とんとんとん

oxygendes

第1話

 とんとんとん


 私はだっこしたわが子の背中をリズミカルに叩きながら、夜の街路を歩いて行きます。この子は繊細で、ちょっとした物音や振動ですぐ目を覚まし、泣きだしてしまいます。


 とんとんとん


 そうなったら、こうして背中を叩きながら散歩をしないと泣き止みません。夜も昼もありません。
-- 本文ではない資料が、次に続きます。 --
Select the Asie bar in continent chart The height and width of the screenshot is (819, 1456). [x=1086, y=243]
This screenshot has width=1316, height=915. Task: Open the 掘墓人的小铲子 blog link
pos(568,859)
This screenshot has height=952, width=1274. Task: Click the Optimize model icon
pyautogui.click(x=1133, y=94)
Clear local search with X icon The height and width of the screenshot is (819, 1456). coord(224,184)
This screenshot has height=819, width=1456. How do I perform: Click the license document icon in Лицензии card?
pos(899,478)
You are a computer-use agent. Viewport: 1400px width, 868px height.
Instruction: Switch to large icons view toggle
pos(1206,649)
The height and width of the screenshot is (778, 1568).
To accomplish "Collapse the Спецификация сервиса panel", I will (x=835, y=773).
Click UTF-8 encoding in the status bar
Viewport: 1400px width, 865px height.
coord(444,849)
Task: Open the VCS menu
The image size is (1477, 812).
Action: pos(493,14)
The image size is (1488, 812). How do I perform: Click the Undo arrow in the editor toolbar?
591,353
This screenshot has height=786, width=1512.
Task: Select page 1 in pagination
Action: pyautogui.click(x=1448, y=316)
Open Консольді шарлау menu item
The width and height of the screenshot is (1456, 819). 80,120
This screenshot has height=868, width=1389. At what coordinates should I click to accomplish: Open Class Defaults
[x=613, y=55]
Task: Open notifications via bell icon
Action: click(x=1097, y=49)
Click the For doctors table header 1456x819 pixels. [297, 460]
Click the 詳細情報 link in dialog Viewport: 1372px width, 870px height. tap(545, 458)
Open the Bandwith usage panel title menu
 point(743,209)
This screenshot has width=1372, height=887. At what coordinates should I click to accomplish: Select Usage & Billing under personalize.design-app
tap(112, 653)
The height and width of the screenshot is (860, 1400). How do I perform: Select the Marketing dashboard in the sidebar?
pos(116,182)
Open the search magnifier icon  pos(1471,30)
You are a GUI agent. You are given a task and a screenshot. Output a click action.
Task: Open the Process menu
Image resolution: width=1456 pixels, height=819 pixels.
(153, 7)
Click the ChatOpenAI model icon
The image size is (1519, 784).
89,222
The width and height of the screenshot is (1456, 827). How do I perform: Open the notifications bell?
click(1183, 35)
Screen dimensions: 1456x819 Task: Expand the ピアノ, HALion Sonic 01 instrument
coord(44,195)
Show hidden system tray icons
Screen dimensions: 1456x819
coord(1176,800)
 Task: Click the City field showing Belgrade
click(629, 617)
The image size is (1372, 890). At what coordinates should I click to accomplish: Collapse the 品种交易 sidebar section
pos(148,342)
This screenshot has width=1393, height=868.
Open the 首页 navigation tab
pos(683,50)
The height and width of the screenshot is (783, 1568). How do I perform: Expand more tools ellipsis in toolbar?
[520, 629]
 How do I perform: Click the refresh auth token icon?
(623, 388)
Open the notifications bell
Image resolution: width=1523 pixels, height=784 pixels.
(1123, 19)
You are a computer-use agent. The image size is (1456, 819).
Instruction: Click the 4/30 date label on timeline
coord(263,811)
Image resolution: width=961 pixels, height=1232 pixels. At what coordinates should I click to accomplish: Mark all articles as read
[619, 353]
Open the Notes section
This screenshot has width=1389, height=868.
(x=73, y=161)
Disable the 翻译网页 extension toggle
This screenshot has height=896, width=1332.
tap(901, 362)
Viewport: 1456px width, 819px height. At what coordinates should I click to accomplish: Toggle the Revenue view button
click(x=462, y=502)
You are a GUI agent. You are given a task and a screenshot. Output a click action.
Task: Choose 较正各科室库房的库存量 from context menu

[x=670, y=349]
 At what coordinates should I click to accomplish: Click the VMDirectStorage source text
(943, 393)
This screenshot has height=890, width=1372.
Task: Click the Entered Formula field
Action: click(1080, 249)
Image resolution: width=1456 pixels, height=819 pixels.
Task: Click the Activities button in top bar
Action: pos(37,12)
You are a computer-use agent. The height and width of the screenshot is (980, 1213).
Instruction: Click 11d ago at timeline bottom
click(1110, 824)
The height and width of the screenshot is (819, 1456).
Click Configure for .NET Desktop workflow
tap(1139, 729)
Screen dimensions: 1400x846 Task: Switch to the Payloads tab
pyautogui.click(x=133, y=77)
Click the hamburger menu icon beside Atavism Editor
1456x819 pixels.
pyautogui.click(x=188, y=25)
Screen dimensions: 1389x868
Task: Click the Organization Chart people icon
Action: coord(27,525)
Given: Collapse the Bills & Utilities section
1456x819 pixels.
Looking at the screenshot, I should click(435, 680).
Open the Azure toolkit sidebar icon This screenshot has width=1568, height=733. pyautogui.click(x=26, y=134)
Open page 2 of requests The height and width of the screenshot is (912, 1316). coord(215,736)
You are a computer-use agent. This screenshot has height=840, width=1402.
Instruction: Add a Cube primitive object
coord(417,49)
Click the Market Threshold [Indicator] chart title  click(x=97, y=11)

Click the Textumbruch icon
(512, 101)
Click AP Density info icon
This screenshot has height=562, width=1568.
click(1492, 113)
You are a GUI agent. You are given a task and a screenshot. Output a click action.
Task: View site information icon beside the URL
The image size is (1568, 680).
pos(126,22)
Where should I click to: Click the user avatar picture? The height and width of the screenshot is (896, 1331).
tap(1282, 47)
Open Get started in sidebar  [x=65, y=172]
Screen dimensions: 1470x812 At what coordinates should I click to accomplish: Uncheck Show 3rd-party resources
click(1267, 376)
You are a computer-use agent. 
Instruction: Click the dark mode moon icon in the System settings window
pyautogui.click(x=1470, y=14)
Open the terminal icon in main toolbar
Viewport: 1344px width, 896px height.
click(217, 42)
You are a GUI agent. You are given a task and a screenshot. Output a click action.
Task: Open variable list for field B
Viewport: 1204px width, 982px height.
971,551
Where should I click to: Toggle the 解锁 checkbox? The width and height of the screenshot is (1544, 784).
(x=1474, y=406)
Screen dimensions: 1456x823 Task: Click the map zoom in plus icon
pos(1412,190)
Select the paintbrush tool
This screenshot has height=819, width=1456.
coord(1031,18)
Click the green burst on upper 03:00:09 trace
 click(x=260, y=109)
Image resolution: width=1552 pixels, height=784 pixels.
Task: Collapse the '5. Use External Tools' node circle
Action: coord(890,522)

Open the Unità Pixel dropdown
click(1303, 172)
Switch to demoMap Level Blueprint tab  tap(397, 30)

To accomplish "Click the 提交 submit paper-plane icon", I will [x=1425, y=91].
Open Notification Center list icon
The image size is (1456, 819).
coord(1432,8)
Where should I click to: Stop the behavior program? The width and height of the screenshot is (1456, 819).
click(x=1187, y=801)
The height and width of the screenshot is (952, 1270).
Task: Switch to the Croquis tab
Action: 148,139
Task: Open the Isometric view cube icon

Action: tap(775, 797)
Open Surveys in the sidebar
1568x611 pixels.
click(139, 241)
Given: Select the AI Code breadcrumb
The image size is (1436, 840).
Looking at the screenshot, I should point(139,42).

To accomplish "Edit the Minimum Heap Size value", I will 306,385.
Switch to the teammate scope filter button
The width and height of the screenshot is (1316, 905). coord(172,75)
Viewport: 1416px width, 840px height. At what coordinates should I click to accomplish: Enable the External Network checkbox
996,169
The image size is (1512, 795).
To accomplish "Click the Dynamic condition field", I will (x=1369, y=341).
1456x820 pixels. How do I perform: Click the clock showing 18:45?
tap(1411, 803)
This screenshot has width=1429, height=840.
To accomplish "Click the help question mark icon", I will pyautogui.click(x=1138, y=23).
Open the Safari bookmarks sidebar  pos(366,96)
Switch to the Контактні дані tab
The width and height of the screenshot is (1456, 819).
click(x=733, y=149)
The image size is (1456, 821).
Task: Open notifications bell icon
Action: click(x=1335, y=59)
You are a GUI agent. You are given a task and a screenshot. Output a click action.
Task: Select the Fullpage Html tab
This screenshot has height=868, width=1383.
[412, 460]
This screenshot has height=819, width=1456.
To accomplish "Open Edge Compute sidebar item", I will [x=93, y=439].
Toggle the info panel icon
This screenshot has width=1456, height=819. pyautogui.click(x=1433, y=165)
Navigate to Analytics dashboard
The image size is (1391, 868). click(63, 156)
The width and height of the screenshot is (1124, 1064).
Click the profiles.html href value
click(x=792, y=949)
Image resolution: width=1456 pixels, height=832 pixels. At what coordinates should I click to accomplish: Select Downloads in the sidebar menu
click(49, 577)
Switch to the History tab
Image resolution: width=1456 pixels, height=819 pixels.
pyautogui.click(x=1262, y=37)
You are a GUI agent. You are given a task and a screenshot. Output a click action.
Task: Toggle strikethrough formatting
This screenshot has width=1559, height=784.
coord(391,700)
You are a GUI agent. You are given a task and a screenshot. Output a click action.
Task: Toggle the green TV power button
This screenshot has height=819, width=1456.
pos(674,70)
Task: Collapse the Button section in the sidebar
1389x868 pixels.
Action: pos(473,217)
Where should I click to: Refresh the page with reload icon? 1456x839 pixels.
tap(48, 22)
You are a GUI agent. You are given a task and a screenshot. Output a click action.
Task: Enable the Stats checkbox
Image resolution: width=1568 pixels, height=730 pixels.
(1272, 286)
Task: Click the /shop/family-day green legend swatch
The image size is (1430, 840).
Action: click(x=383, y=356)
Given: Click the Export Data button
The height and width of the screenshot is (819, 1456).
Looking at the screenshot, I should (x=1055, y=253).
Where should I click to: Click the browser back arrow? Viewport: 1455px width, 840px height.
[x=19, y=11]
それは仕方がないと思います。


 とんとんとん


 この子は常春の玉座から寒い世界に引っ張り出され、昼だの夜だの押し付けられて、とても不安な気持ちでしょう。でも、大丈夫。私が付いているからね。私があなたを守ってあげる。


 とんとんとん


 真夜中の街は静かで、吹き抜ける風が心地よいものです。でも今夜は少し様子が違っていました。ワールドカップと言うものがあって、地球の裏側で今、試合が行われているのです。その中継を見ているのでしょう。電気が点いた家々があり、時折中から歓声がかすかに聞こえてまいります。


 とんとんとん


 この子が泣き出したのもその歓声のせいでした。日本代表がゴールしたみたい。ご近所で一斉に上がった歓声が家の中まで響き、繊細なこの子を起こしてしまったのです


 とんとんとん


 道の先に明るく光るコンビニが見えてきました。大抵の夜はこの辺りまで歩いて来ると、とろんとした目の瞼が下がり、この子はすやすや眠りだします。そこからわが家へ引き返すのです。今日も瞼が下がって来ています。


 とんとんとん


 コンビニの様子もいつもと違っていました。若者たちが数人でお店の前で腰かけて、スマホの画面を見つめています。サッカーの中継を見ているのでしょう。少し離れたところでは若者が一人、ゆらゆらと足を動かしていました。


 とんとんとん


 近付いてみると若者がサッカーボールをリフティングしているのが見えました。足から膝、膝から足へと軽やかにボールは軌跡を描いて行きます。ボールが身体に触れるたび、とんとんとんと音がしました。


 いつのまにかその音とボールの動きに合わせ、私も身体をゆらゆらさせていました。あっ、いけないと思いわが子を見ると、既に瞼を完全に閉じて健やかな寝息を立てていました。


 じゃあお家に帰ろうねと、わが子をやさしく抱きしめた時、若者はボールをぽんと蹴り上げて、長くきれいな指でひょいと掴みました。そして私に微笑みかけます。

「こんばんは」

 それは優しく穏やかな声でした。

「こんばんは」

 私もわが子を起こさないようにと穏やかに応えました。若者は日本代表のレプリカユニフォームを着て、艶やかな素材のチノパンを穿いています。青い幾何学迷彩のユニフォームはテレビで見たものとはどこか違って見えました。

「お散歩ですか?」

「ええ、この子におねむになるように」

 わが子の顔が見えるように少し体を捻ると、若者は笑顔になりました。

「よかった。ここに来たかいがありました」

 不思議な言葉に戸惑います。

「かいがあるって、サッカーの応援と何か関係が‥‥‥」

「いいえ」

 若者は否定しました。

「僕がここに来たのは、二十年後のワールドカップで日本を優勝させるためです」

「優勝、できればいいですけど‥‥‥」

「できればではなくて、優勝するのです。だけどそのためには、この時代からしておかないといけないことがありまして」

「はぁ」

「ほら」

 若者はわが子の額を指さしました。

「なんと特徴的な眉毛でしょう。間違いありません、彼こそ二十年後の世界最高のストライカーです」

 人相占いの人なのでしょうか。たいそうな意気込みなので、否定しても引き下がってもらえそうにありません。

「そうなったらいいですけど」

「なるんです。でもそのためには」

 若者は顔を寄せてきました。

「幼少期からボールになじむことが必要不可欠です。この子が歩けるようになったらサッカーボールを買ってあげてください。おもちゃではなく、革の試合球を」

「はぁ」

「是非、ではなく絶対お願いします」

「わかりました」

 こう言わないと放してくれそうにありませんでした。

「ありがとう、では私は次の選手の許に向かいます。彼はもう少し年上でして‥‥‥」

 若者はリフティングを再開しました。足だけでなく頭や肩も使いボールを自在に操っています。リフティングしながら歩きだしました。

「では、またお会いしましょう」

 とんとんとん、リズミカルな音が次第に小さくなっていきました。


 若者を見送ってから私たちは家路につきました。歩きながら考えます。この子にサッカーボールを買ってあげてもいいかもしれない。すぐに一流の選手に成れるとは思わないけれど、この子が望むならチャレンジさせてあげてもいいと思います。

 とんとんとん

 どこからか軽やかな音が聞こえてきたような気がしました。